# START OF RECORDS TO PROCESS

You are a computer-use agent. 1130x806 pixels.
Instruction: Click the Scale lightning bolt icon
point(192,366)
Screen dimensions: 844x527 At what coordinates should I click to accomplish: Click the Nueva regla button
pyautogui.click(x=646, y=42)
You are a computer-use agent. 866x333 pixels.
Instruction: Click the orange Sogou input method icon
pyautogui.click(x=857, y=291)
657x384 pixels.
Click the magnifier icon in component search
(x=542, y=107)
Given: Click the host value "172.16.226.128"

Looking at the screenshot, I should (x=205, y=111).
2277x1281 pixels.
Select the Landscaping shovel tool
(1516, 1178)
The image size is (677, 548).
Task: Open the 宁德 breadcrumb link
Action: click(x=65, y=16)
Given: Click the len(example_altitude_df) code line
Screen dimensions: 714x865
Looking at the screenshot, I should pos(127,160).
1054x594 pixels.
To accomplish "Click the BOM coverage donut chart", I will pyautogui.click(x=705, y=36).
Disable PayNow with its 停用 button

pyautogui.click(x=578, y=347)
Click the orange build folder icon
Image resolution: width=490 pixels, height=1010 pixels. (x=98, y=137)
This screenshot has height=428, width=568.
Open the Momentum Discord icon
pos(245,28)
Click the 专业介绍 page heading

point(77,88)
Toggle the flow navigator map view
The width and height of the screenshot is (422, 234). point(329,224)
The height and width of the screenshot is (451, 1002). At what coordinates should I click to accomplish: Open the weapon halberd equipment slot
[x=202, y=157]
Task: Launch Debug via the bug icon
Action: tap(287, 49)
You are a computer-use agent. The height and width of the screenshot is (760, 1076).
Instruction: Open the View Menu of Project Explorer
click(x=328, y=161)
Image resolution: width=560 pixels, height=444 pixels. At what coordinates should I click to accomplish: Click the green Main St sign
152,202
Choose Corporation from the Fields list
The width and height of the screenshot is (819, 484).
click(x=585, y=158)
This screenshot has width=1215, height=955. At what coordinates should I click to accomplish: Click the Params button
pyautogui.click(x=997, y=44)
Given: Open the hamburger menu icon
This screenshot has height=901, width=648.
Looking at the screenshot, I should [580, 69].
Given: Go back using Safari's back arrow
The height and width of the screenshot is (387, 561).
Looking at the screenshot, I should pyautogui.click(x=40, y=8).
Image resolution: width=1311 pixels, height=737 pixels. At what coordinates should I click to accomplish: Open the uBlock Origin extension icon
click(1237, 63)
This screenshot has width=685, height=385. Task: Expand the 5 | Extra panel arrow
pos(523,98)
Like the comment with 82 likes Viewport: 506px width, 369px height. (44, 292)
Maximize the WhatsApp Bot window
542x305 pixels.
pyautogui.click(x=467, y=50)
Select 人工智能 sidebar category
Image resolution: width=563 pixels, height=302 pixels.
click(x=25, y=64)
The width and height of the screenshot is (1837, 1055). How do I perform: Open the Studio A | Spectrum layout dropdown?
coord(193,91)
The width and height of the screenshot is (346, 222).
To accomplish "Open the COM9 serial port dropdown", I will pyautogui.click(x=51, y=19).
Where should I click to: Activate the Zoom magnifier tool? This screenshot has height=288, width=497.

# END OF RECORDS TO PROCESS

## TASK TO CARRY OUT:
Swap "Instruction" for "Directive" wherever it occurs in the items above, and reproduce all of them with nothing else changed.

## FINAL RESULT:
You are a computer-use agent. 1130x806 pixels.
Directive: Click the Scale lightning bolt icon
point(192,366)
Screen dimensions: 844x527 At what coordinates should I click to accomplish: Click the Nueva regla button
pyautogui.click(x=646, y=42)
You are a computer-use agent. 866x333 pixels.
Directive: Click the orange Sogou input method icon
pyautogui.click(x=857, y=291)
657x384 pixels.
Click the magnifier icon in component search
(x=542, y=107)
Given: Click the host value "172.16.226.128"

Looking at the screenshot, I should (x=205, y=111).
2277x1281 pixels.
Select the Landscaping shovel tool
(1516, 1178)
The image size is (677, 548).
Task: Open the 宁德 breadcrumb link
Action: click(x=65, y=16)
Given: Click the len(example_altitude_df) code line
Screen dimensions: 714x865
Looking at the screenshot, I should pos(127,160).
1054x594 pixels.
To accomplish "Click the BOM coverage donut chart", I will pyautogui.click(x=705, y=36).
Disable PayNow with its 停用 button

pyautogui.click(x=578, y=347)
Click the orange build folder icon
Image resolution: width=490 pixels, height=1010 pixels. (x=98, y=137)
This screenshot has height=428, width=568.
Open the Momentum Discord icon
pos(245,28)
Click the 专业介绍 page heading

point(77,88)
Toggle the flow navigator map view
The width and height of the screenshot is (422, 234). point(329,224)
The height and width of the screenshot is (451, 1002). At what coordinates should I click to accomplish: Open the weapon halberd equipment slot
[x=202, y=157]
Task: Launch Debug via the bug icon
Action: tap(287, 49)
You are a computer-use agent. The height and width of the screenshot is (760, 1076).
Directive: Open the View Menu of Project Explorer
click(x=328, y=161)
Image resolution: width=560 pixels, height=444 pixels. At what coordinates should I click to accomplish: Click the green Main St sign
152,202
Choose Corporation from the Fields list
The width and height of the screenshot is (819, 484).
click(x=585, y=158)
This screenshot has width=1215, height=955. At what coordinates should I click to accomplish: Click the Params button
pyautogui.click(x=997, y=44)
Given: Open the hamburger menu icon
This screenshot has height=901, width=648.
Looking at the screenshot, I should [580, 69].
Given: Go back using Safari's back arrow
The height and width of the screenshot is (387, 561).
Looking at the screenshot, I should pyautogui.click(x=40, y=8).
Image resolution: width=1311 pixels, height=737 pixels. At what coordinates should I click to accomplish: Open the uBlock Origin extension icon
click(1237, 63)
This screenshot has width=685, height=385. Task: Expand the 5 | Extra panel arrow
pos(523,98)
Like the comment with 82 likes Viewport: 506px width, 369px height. (44, 292)
Maximize the WhatsApp Bot window
542x305 pixels.
pyautogui.click(x=467, y=50)
Select 人工智能 sidebar category
Image resolution: width=563 pixels, height=302 pixels.
click(x=25, y=64)
The width and height of the screenshot is (1837, 1055). How do I perform: Open the Studio A | Spectrum layout dropdown?
coord(193,91)
The width and height of the screenshot is (346, 222).
To accomplish "Open the COM9 serial port dropdown", I will pyautogui.click(x=51, y=19).
Where should I click to: Activate the Zoom magnifier tool? This screenshot has height=288, width=497.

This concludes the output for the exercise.